Iniziative che, a ben guardare, non sempre tuttavia ricalcano una chiave di lettura etica. Anzi, questa proliferazione di temi e immagini che raccontano il dolore e la sofferenza ‘senza filtro’ spesso nascondono, dietro la parvenza di azione solidale, un formidabile sistema per la raccolta fondi reso possibile da massicci investimenti pubblicitari proprio attraverso i fondi che si promette verranno utilizzati per aiutare i bambini o le famiglie in difficoltà.

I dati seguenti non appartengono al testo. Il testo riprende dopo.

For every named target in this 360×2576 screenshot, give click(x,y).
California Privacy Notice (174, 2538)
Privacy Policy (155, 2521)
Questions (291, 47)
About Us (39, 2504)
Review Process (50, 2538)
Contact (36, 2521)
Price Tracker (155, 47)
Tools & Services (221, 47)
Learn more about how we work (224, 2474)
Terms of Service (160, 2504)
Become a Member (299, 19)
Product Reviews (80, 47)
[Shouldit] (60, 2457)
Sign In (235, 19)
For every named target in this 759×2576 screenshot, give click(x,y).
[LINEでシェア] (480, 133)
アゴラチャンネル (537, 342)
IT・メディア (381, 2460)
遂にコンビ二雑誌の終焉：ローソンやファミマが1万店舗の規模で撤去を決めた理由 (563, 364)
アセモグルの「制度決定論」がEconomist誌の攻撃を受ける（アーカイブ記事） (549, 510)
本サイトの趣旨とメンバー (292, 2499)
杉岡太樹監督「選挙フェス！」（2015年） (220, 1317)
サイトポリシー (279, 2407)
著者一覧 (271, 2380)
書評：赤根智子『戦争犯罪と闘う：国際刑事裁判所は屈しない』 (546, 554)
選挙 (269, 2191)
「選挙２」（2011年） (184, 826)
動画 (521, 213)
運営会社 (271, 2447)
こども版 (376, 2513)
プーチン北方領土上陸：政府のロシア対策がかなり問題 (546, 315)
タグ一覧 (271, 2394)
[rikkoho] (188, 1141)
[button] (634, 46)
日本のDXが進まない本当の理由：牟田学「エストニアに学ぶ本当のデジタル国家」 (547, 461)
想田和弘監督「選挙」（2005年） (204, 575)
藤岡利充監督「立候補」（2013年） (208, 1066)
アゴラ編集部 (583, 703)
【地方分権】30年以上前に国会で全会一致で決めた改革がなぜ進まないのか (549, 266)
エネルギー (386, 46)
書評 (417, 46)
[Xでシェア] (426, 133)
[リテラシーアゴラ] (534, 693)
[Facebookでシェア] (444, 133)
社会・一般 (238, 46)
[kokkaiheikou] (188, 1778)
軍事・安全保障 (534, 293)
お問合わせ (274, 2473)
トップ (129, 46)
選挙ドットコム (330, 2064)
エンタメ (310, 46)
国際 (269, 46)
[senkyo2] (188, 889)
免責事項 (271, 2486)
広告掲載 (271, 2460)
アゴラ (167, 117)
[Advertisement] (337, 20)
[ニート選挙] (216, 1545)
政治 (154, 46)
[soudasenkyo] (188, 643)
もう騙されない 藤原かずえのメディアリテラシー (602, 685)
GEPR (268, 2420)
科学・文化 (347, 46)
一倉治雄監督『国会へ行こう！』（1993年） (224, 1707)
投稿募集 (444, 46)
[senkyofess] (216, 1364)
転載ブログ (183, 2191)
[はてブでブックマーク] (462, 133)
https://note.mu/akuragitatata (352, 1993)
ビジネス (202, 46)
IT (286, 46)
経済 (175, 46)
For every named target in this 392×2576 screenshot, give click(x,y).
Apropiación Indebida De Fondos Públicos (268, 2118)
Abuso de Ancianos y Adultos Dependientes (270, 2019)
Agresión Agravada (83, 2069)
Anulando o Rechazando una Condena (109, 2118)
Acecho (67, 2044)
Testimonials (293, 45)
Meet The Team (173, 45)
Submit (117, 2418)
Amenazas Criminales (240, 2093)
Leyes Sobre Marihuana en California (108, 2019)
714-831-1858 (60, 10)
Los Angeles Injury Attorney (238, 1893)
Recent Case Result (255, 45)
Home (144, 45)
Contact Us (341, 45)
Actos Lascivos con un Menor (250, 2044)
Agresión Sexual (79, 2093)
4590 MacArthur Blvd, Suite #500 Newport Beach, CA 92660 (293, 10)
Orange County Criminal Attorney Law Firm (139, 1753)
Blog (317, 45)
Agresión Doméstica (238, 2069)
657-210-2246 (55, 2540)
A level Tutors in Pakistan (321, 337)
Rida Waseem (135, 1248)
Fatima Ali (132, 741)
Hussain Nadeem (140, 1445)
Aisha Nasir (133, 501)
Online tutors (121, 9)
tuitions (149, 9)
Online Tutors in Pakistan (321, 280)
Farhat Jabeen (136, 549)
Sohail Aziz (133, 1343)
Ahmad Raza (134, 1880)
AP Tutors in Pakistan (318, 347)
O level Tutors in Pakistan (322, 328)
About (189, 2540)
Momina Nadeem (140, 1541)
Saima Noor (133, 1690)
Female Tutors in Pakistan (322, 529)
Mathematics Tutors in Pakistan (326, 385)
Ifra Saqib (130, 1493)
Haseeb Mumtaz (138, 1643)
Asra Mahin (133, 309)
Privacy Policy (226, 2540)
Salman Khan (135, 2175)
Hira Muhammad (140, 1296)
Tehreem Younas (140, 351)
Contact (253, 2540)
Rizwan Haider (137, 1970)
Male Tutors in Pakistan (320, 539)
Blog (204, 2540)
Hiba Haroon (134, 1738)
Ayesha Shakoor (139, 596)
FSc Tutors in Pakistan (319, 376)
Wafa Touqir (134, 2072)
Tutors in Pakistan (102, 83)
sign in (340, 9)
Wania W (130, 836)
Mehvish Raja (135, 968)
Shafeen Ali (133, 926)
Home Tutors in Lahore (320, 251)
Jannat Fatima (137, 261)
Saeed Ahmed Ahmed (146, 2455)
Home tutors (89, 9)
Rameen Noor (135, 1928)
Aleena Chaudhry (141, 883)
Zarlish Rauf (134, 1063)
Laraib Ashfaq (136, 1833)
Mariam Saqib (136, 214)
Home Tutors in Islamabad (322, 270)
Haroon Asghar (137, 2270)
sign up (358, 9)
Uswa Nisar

Minori straziati, madri piangenti, padri che raccontano storie drammatiche con la voce rotta dal pianto: è la ‘pornografia’ del dolore che sempre più spesso ci troviamo a ‘fronteggiare’ in TV. Una comunicazione che le emittenti si fanno pagare profumatamente e che, di fatto, viola apertamente i diritti dei bambini.

La domanda, a questo punto, viene spontanea: chi può permettersi tali investimenti? La risposta è semplice: basta guardare i loghi delle ONG che producono questo tipo di comunicazione, le cosiddette ‘multinazionali della solidarietà’. Non poche di queste, peraltro, sovente aprono sedi in Italia con il solo scopo di raccogliere fondi per dirottarli poi alle loro centrali estere: lo conferma il fatto che, a livello organizzativo, alcune di esse hanno nel nostro Paese soltanto dei ‘call center’ molto attrezzati.

Il tema è di stretta attualità e merita senz’altro ulteriori approfondimenti, oltre all’urgenza che attraverso la riforma del Terzo Settore si ponga mano anche a questa realtà grigia e si regolamenti finalmente il settore: non è possibile ‘sprecare’ i soldi della solidarietà e il cuore della gente per gli investimenti in pubblicità, ma soprattutto va chiarito che chiunque raccoglie fondi dagli italiani poi sia vincolato a gestirli in Italia, non a girarli all’estero.